# JSTL Tags funktionieren nicht in Facelets/MyFaces



## alan79 (4. Mai 2008)

Hallo miteinander

Folgende Libs werden verwendet.
- MyFaces 1.2.2
- Richfaces 3.2
- Facelets 1.1.13
- Hibernate 3.2.4
Applicationserver: Tomcat6


In meiner MySQL DB gibts eine Tabelle "news". Bestehend aus folgenden Feldern:
header (varchar(50))
description (text)

Ich möchte gerne die "News"-Datensätze Auflisten. Funktioniert alles soweit sehr gut. Allerdings möchte ich gerne die "description", falls grösser als 60 Zeichen, in der Liste auf 60 Zeichen kürzen. Falls die description gekürzt wurde soll ein Link "Read more" eingeblendet werden.

Grundsätzlich stellt sich hier für mich schon mal die Frage, wo diese Logik implementiert werden sollte? Ich verfolge das MVC Konzept.
Aus meiner Sicht geht es hier um eine reine GUI thematik und daher sollte diese Funktionalität doch eigentlich in die View oder allenfalls den Controller integriert werden..

Ich habe versucht das Ganze mit JSTL zu realisieren. Musste jedoch feststellen, das JSTL zusammen mit Facelets nicht 100%ig funktioniert? Oder?
Die Funktionen "fn:length" und "fn:substring" funktionieren. "c:if" jedoch nicht, es scheint so, als wird jede "c:if" Schleife ausgewertet, egal wie die Bedingung evaluiert.

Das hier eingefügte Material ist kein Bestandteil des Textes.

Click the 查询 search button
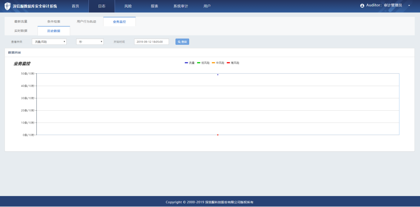The height and width of the screenshot is (207, 420). 182,42
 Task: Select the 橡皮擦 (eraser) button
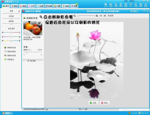tap(33, 61)
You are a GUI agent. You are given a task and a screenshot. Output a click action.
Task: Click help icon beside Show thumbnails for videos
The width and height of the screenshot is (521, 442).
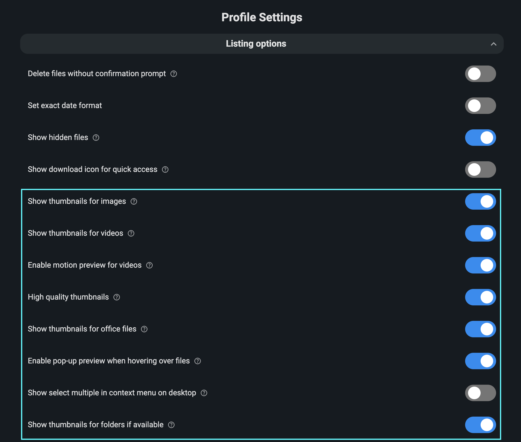click(x=131, y=233)
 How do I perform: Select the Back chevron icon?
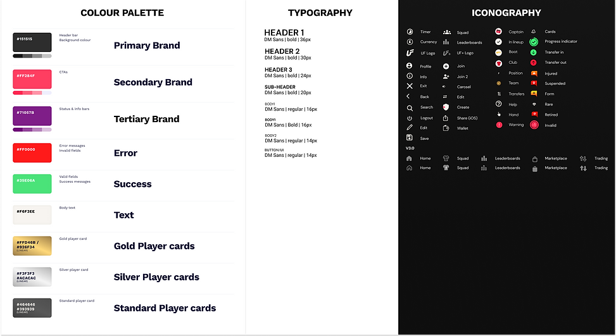point(408,96)
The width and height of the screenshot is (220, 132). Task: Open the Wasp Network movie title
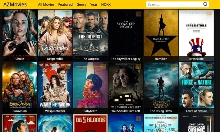tap(55, 111)
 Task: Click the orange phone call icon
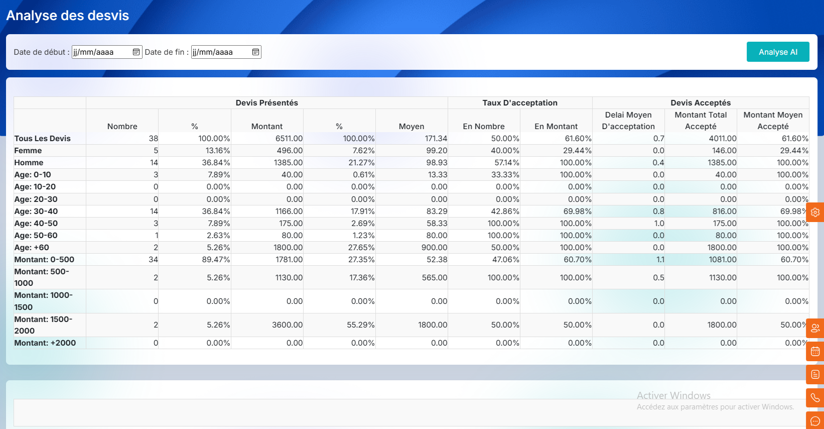[815, 398]
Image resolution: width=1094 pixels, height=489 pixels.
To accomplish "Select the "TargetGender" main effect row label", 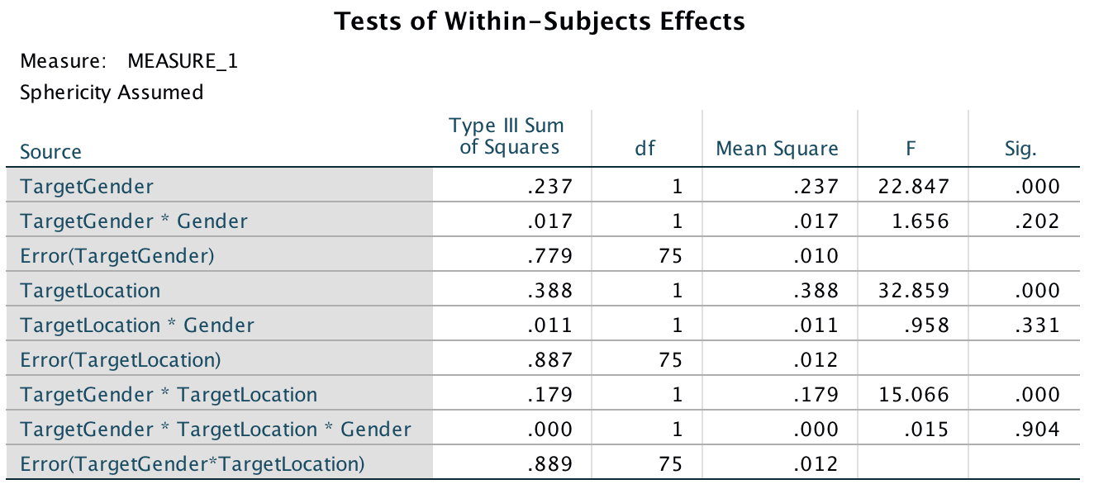I will pos(87,187).
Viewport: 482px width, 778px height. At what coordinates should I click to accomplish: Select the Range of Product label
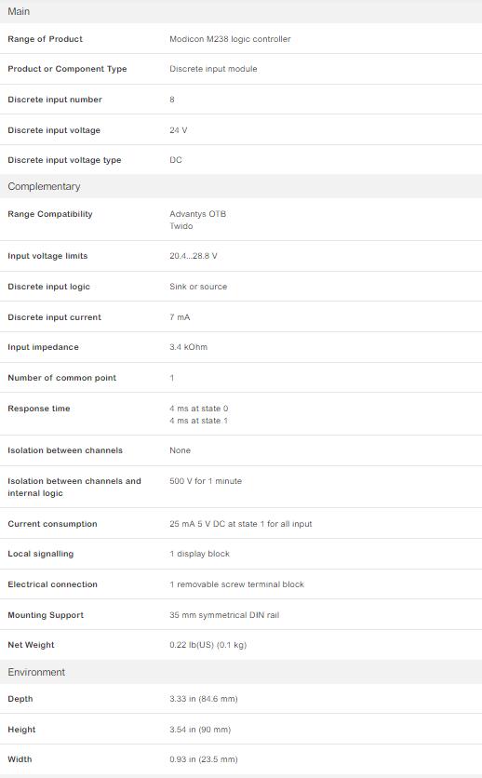(x=45, y=39)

Hat jemand eine Idee wie ich diese Funktionalität direkt in der Page integrieren könnte?

Danke für irgendwelche Tipps und Tricks.
Grüsse
Alan


----------



## freez (5. Mai 2008)

Hm, ich realisiere so etwas in einer Managed Bean. Im Action Listener (oder wegen mir auch in ner Action Methode) hole ich mir die Daten aus der DB und kürze dann bei Bedarf den String auf die 60 Zeichen. Zusätzlich setze ich ein boolean auf true, welche ich im Rendered Attribut des commandLink "Read More" abfrage. Somit brauche ich jstl dafür nicht.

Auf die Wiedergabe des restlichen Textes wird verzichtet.